Return each line of the material below that contains the string "height". Matching is case-sensitive.

» **Provided material**
****************

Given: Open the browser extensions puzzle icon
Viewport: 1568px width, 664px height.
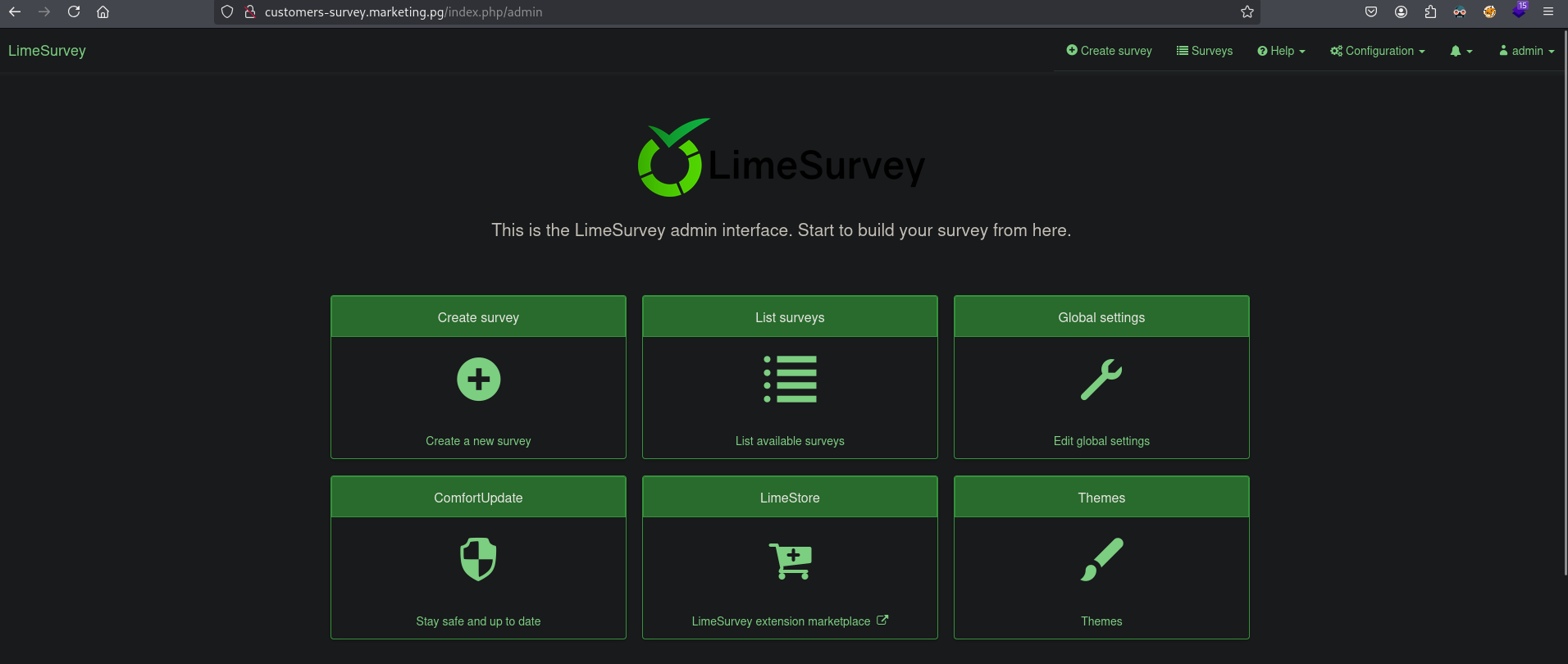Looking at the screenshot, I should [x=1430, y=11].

****************

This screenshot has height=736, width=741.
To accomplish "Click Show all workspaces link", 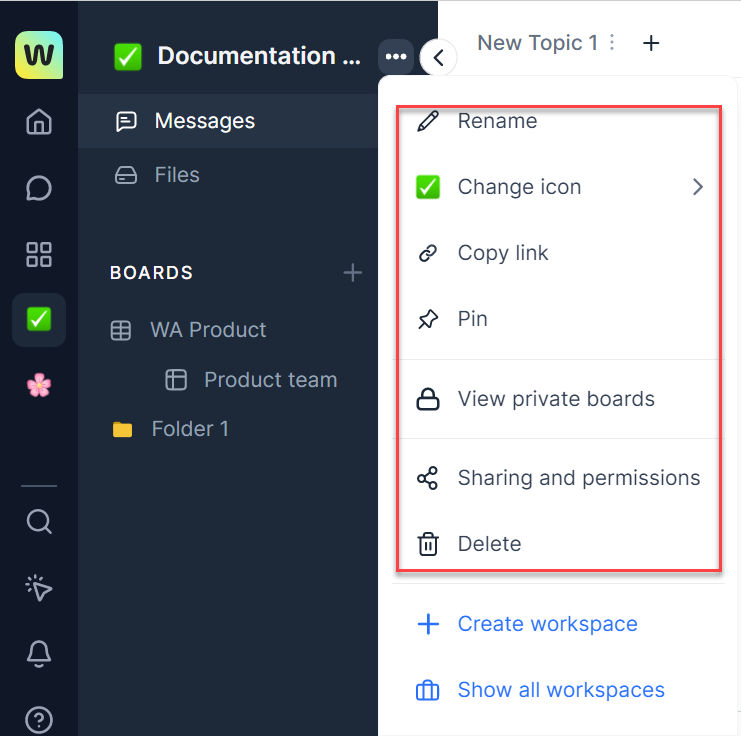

****************

» **Exercise result**
Viewport: 1568px width, 664px height.
This screenshot has height=736, width=741.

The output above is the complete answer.